Boosting hydrogen adsorption via manipulating interfacial electronic structure of NiPx for enhanced alkaline seawater electrolysis

The development of transition metal phosphides (TMPs) electrocatalysts with appropriate binding strength towards intermediates and resistant to chlorine in alkaline seawater electrocatalysis remains a formidable challenge. Herein, an approach for manipulating electron redistribution in Ni 2 P/Ni 5 P 4 treated by Co cationic doping engineering (denoted as Act-Co-NiPx) is proposed, exhibiting excellent catalytic activities and stability toward HER in alkaline seawater solution.
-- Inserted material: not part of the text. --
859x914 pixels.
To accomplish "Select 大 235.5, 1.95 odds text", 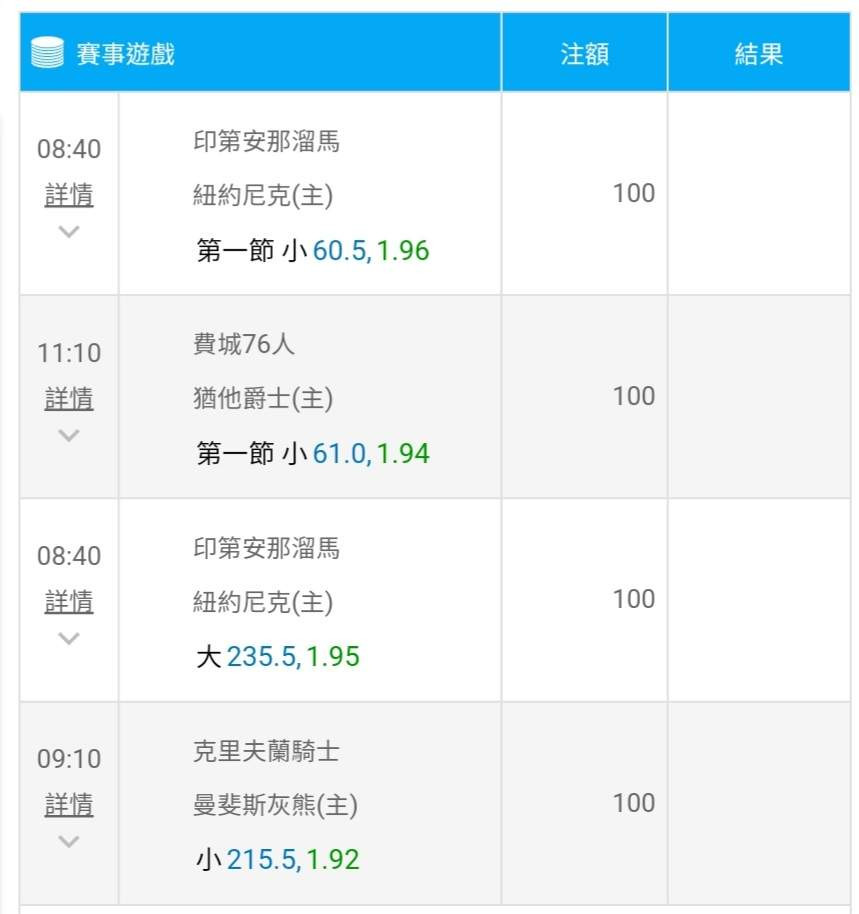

First-principles calculations demonstrate that the Co doping can effectively adjust the electron redistribution of Ni 2 P/Ni 5 P 4 , resulting in a reduction in the hydrogen adsorption free energy for HER and an acceleration in the interfacial charge transfer. Furthermore, the enhanced Cl - adsorption energy avoids the toxicity of Cl - to the active sites in alkaline seawater splitting. Consequently, the resulting Act-Co-NiPx catalyst demonstrates remarkable HER performance with low overpotentials of 77 and 97 mV at a current density of 10 mA cm −2 in both 1.0 M KOH and 1.0 M KOH+Seasalt electrolytes. Furthermore, the seasalt electrolyzer assembled from Act-Co-NiPx achieves the low cell voltage of 1.63 V at 10 mA cm −2 . This work demonstrates a feasible method for designing cost-effective and stable catalysts with excellent selectivity via regulating the electronic structure of TMPs for seawater electrolysis.